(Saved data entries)
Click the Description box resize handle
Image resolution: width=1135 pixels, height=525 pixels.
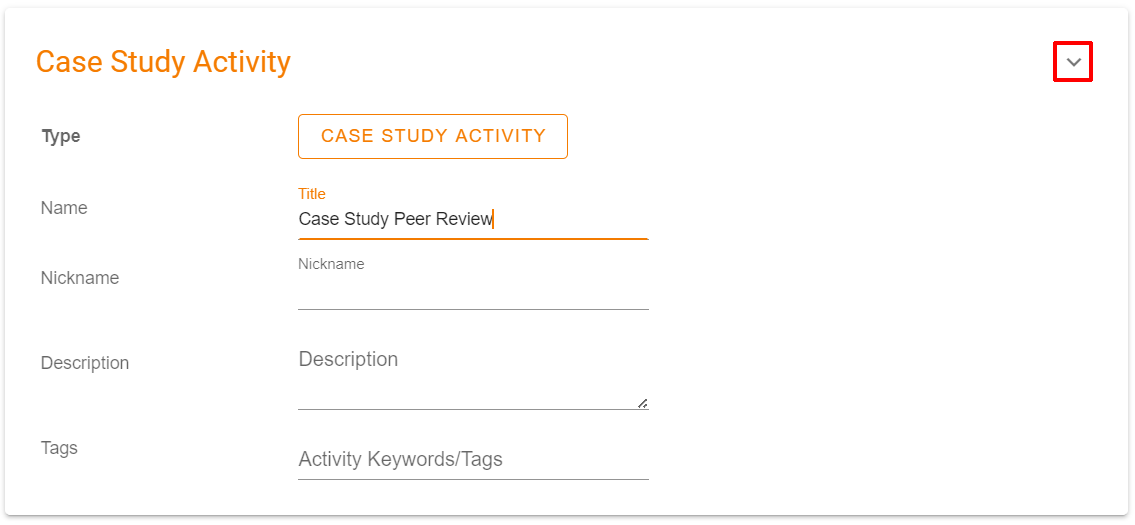point(642,403)
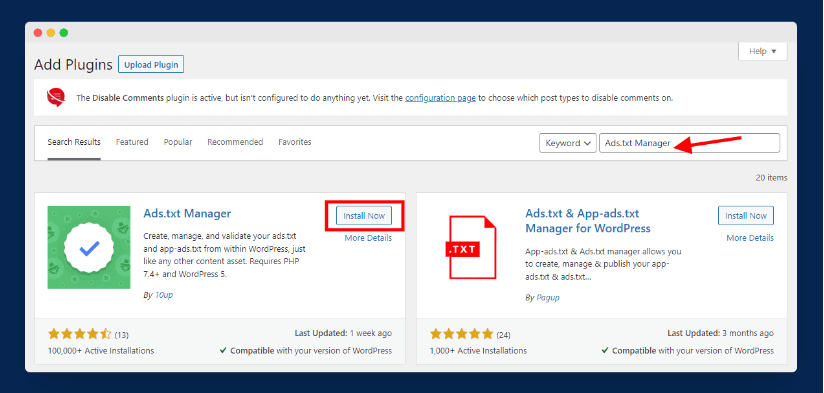The height and width of the screenshot is (393, 824).
Task: Click the yellow macOS minimize window dot
Action: tap(50, 33)
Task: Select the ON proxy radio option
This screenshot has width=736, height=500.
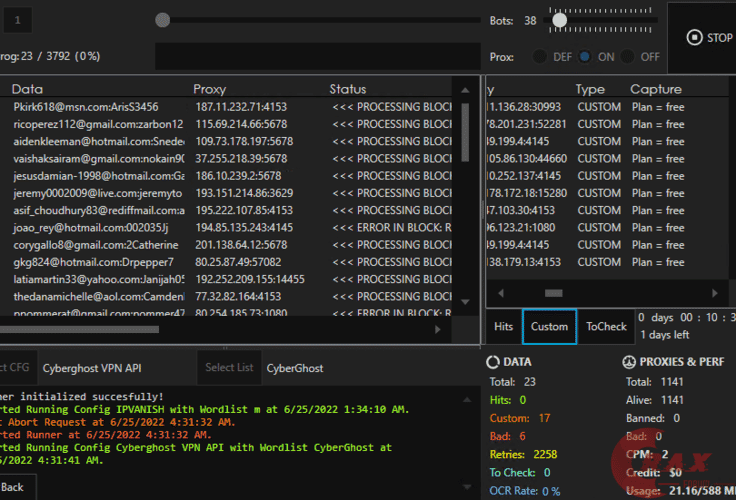Action: 585,57
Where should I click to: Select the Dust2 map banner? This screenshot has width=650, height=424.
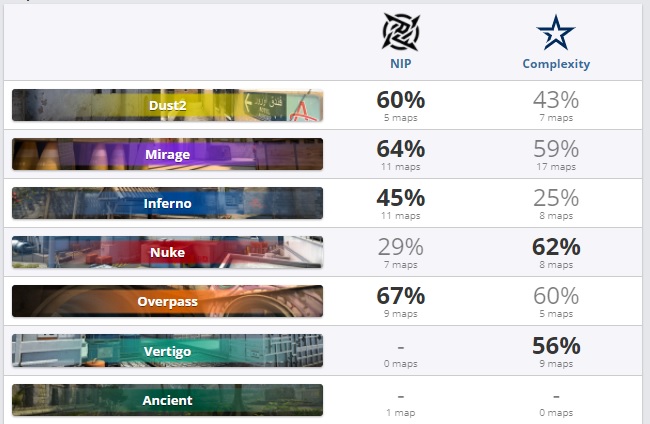tap(168, 105)
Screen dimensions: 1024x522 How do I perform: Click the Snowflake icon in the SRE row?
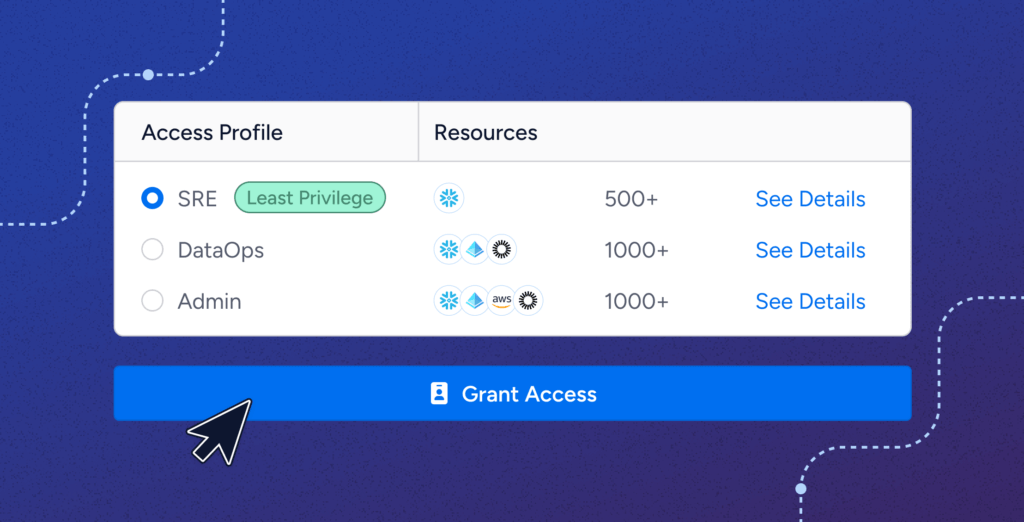point(449,199)
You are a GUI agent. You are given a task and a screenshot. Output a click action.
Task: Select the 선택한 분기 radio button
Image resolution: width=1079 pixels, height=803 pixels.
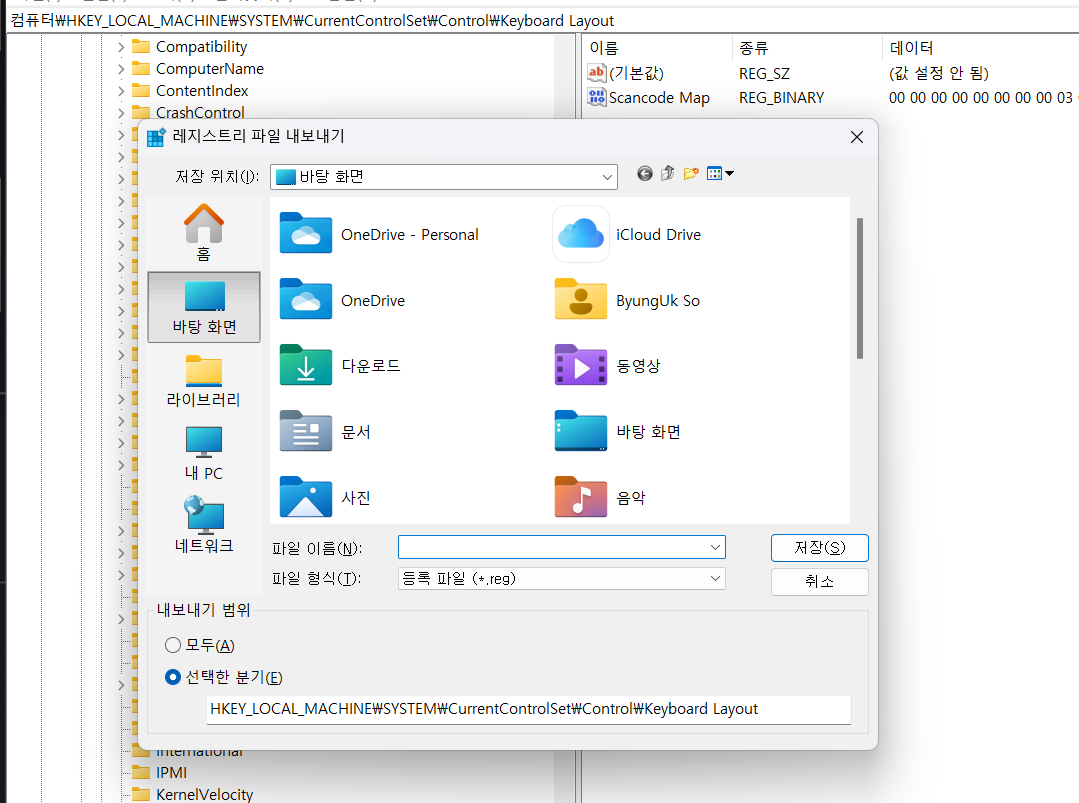click(x=173, y=677)
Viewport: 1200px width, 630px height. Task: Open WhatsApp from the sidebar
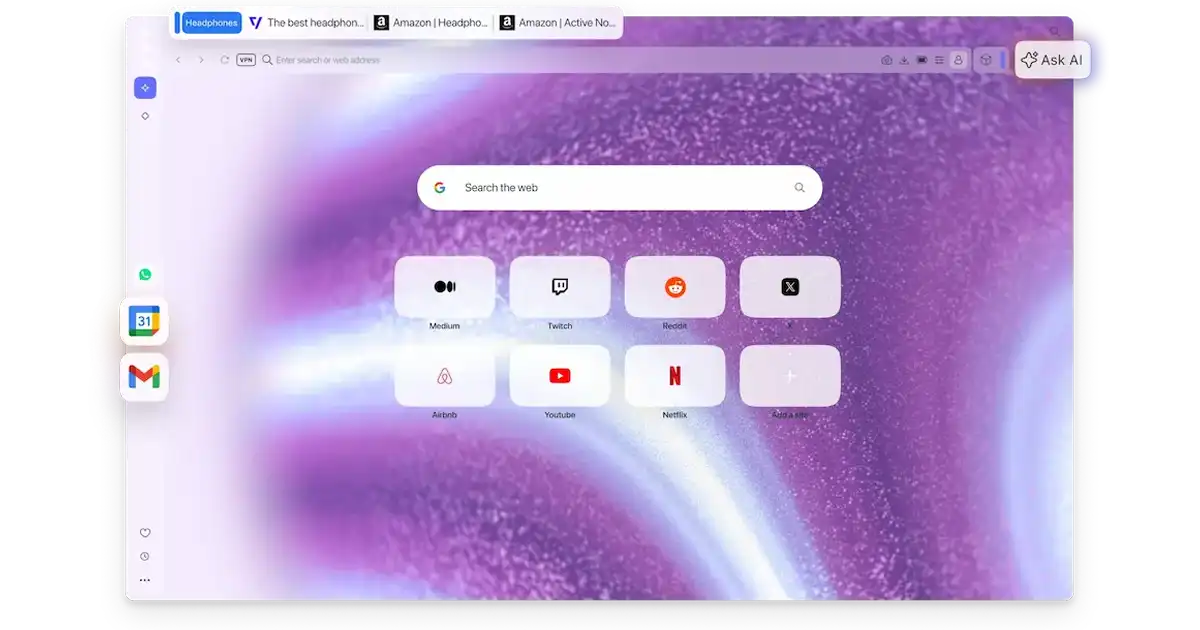tap(145, 275)
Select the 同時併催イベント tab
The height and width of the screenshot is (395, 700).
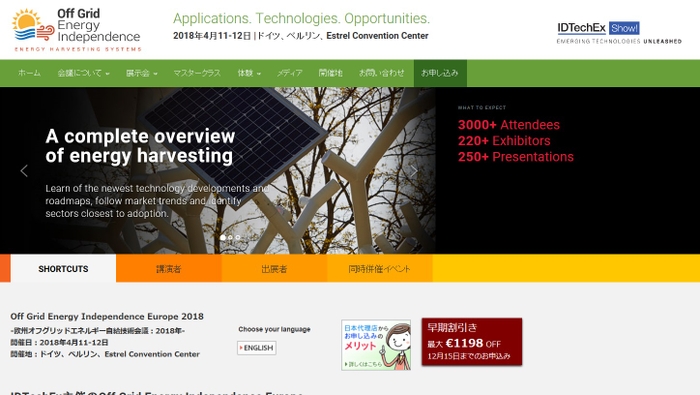click(379, 269)
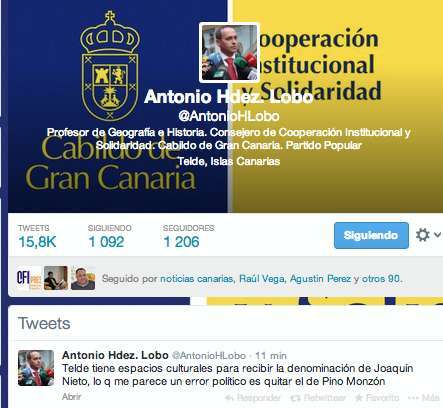This screenshot has width=443, height=408.
Task: Expand the tweet with the Abrir link
Action: (x=71, y=397)
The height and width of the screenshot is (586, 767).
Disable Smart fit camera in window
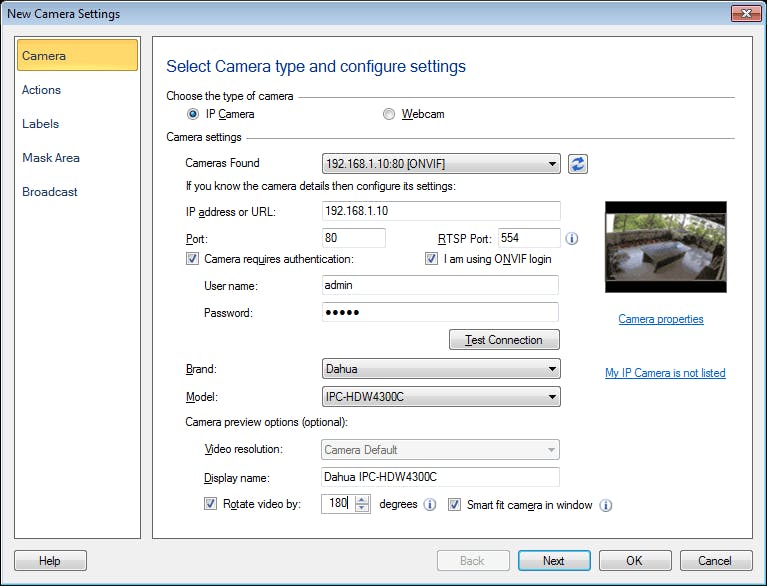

Work order - Where the line containing "The height and width of the screenshot is (395, 700)." appears, begin writing out the lines word for word, and continue through the last line of the data, leaving out pictures.

Answer to the problem -
The height and width of the screenshot is (395, 700).
click(379, 269)
This screenshot has width=443, height=408.
Task: Expand the tweet with the Abrir link
Action: (x=71, y=397)
The height and width of the screenshot is (586, 767).
Disable Smart fit camera in window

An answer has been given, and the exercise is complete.